Steps to Form an LLP
Decide where to register: The requirements for forming a limited liability partnership vary by state, and some states offer more advantages than others. You can find information about specific state filing requirements through the Small Business Administration.
Register with your chosen state: You must register with a state agency (usually the secretary of state’s office) and pay a filing fee. When you fill out the registration application, you’ll have to include your company’s name and many states require that you include “limited liability partnership” or “LLP” in the name.
Get an employer identification number: You should get an EIN, employer identification number, which is a nine-digit number assigned to businesses for tax purposes. The IRS requires any business operating as a partnership to have one.
Get the proper licenses and permits for your business: If you need certain licenses and permits to operate legally, depending on your state, locality and industry. Use the SBA’s tool to find links to the relevant paperwork you’ll need.
Create a partnership agreement: An LLP agreement is a legal document that details the terms of your partnership. The agreement should outline the role of each partner, how profits and losses will be divided, how each partner can leave the LLP and how the partnership can be dissolved. You can create this document yourself using an online template or hire an attorney to help you create one.
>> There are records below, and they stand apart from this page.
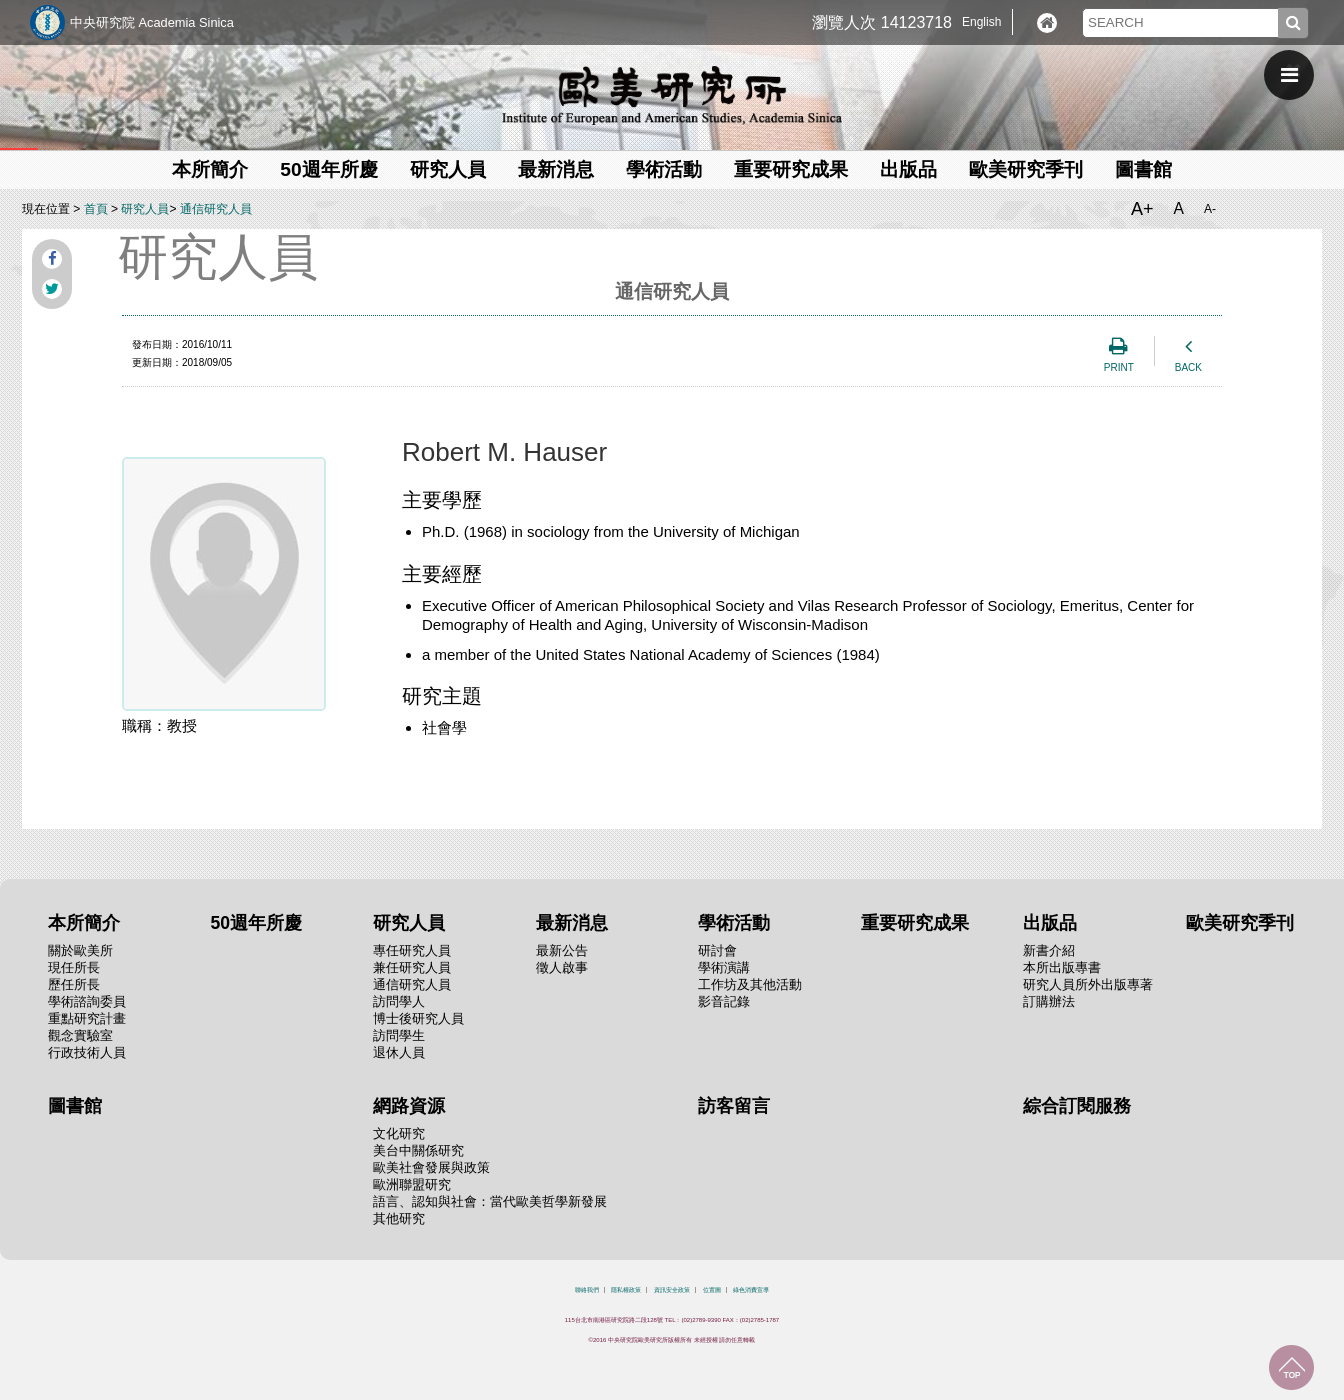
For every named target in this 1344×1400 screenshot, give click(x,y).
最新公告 (562, 950)
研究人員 (448, 169)
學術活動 (664, 169)
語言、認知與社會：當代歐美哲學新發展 (490, 1201)
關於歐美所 (80, 950)
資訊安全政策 (672, 1290)
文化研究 (399, 1133)
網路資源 (409, 1106)
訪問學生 (399, 1035)
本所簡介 (210, 169)
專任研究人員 (412, 950)
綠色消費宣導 (751, 1290)
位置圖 (712, 1290)
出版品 (908, 169)
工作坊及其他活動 (750, 984)
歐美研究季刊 (1026, 169)
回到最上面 (1291, 1367)
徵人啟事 (562, 967)
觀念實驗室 (80, 1035)
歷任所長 (74, 984)
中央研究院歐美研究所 (672, 95)
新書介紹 (1049, 950)
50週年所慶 (328, 169)
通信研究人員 (216, 209)
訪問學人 (399, 1001)
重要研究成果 (791, 169)
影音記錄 (724, 1001)
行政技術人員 (87, 1052)
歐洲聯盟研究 (412, 1184)
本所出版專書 (1062, 967)
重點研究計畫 (87, 1018)
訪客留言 (734, 1106)
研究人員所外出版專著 (1088, 984)
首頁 (96, 209)
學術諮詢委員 (87, 1001)
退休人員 (399, 1052)
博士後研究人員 (418, 1018)
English (981, 22)
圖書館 (1143, 169)
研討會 (717, 950)
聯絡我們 (587, 1290)
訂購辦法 (1049, 1001)
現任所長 (74, 967)
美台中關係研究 (418, 1150)
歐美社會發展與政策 (431, 1167)
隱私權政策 (626, 1290)
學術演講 (724, 967)
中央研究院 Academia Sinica (152, 22)
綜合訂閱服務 (1077, 1106)
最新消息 (556, 169)
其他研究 (399, 1218)
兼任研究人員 (412, 967)
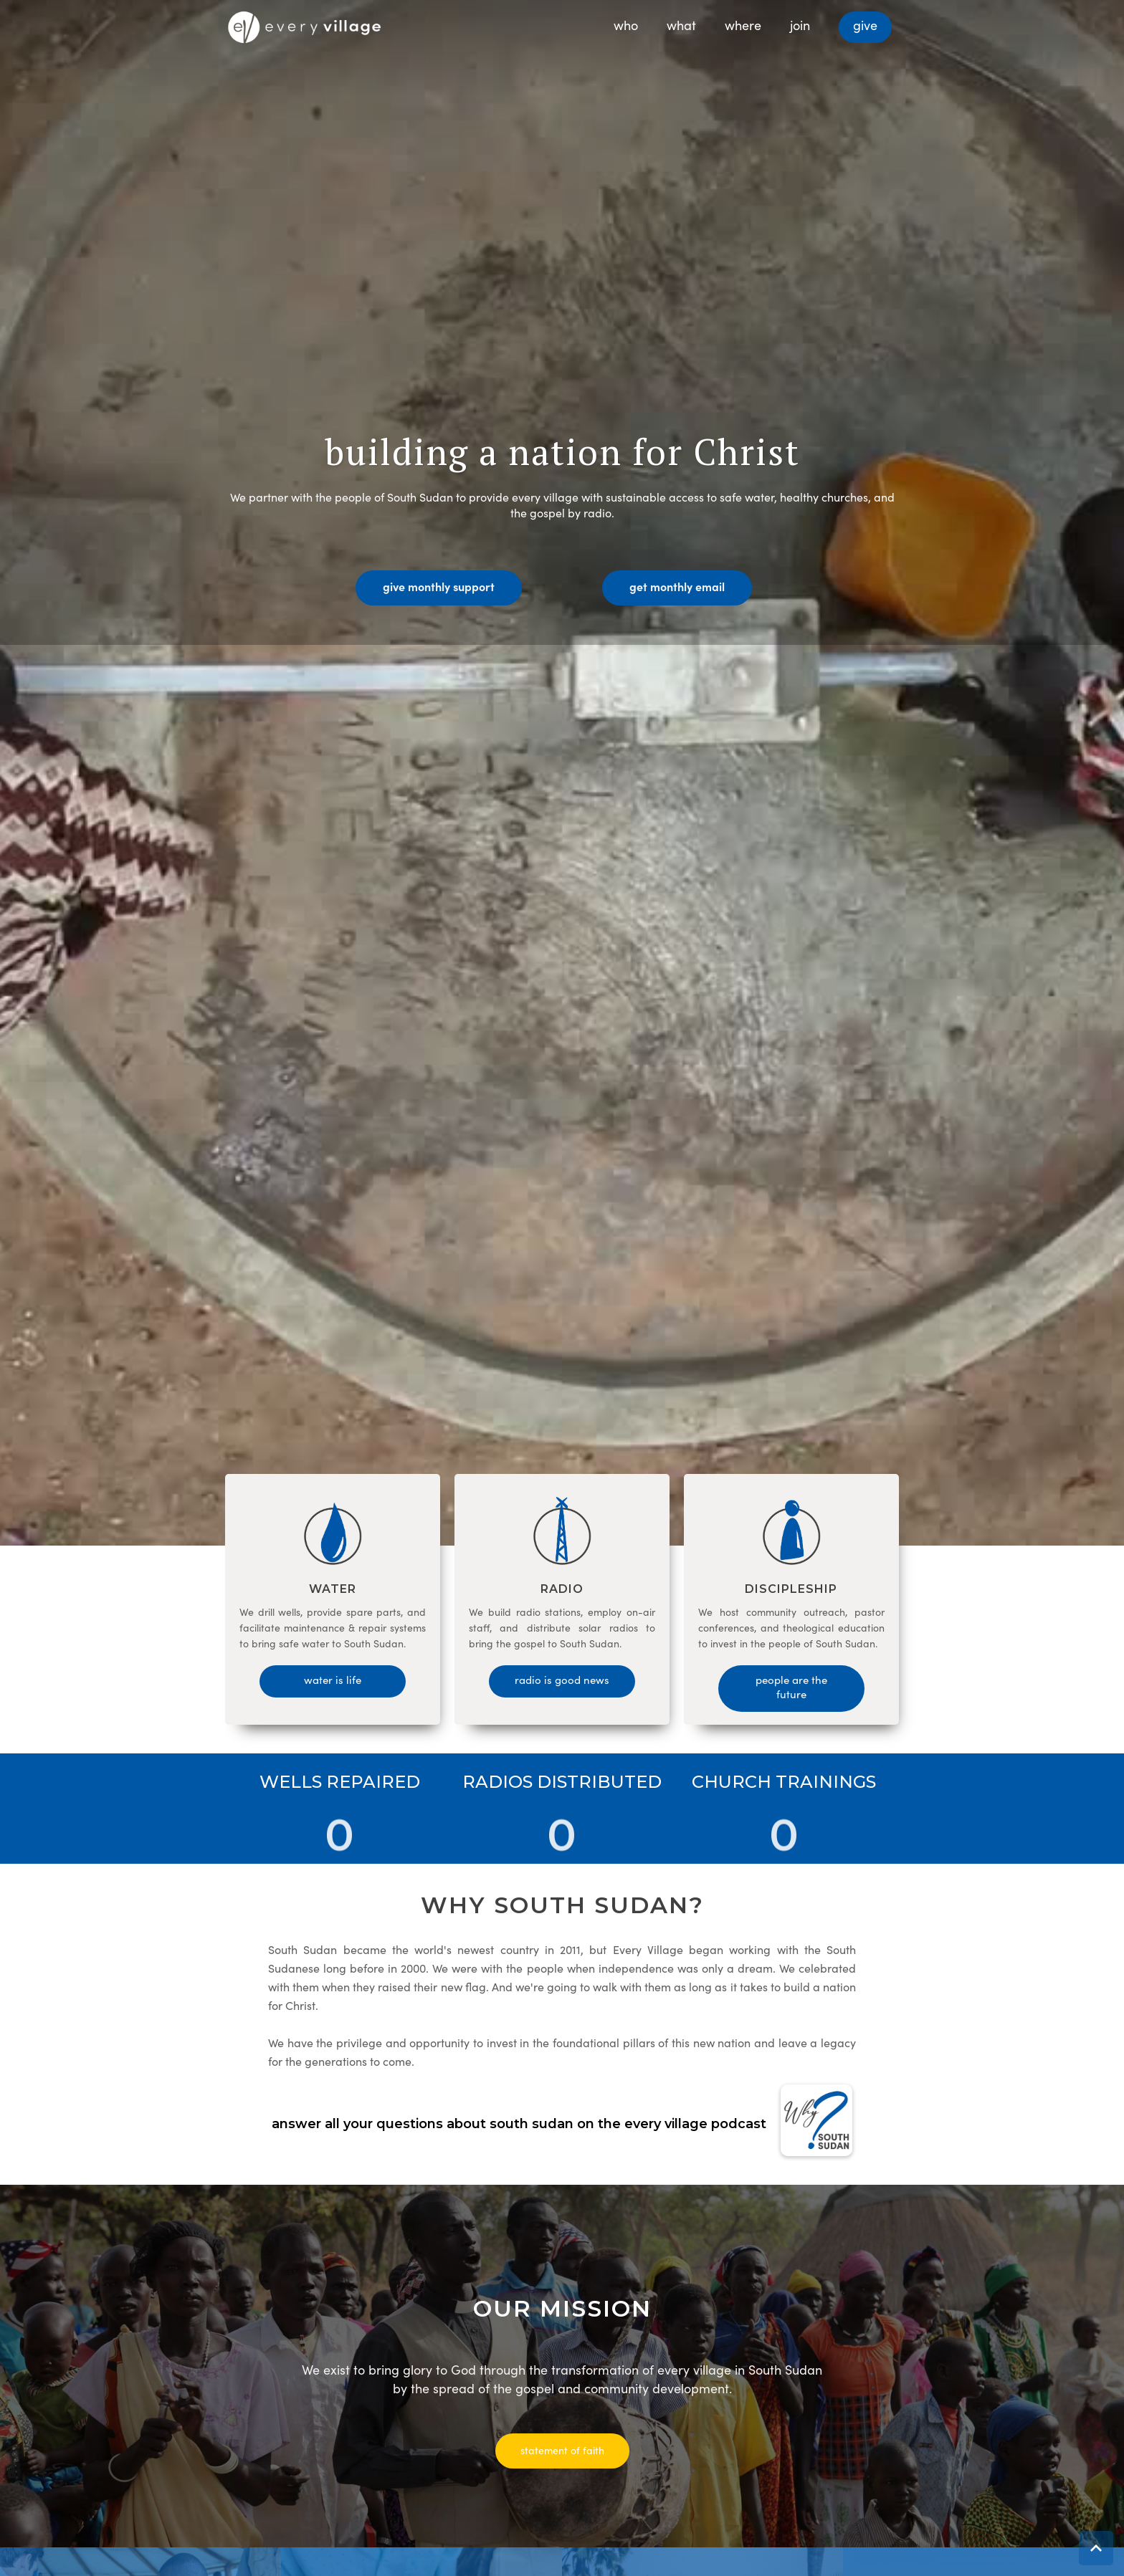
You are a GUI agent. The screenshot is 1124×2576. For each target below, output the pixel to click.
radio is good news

Publish a notice in a local newspaper: Some states require LLPs to publish a newspaper notice to alert the public of their business’s registration.
In conclusion, an LLP can provide partnerships the right balance of legal protections and benefits. Forming yours in a way that best protects you and your business partners can be a wise business strategy.
As a business coach, I always encourage clients to consult with an attorney and/or an accountant as they are considering their options.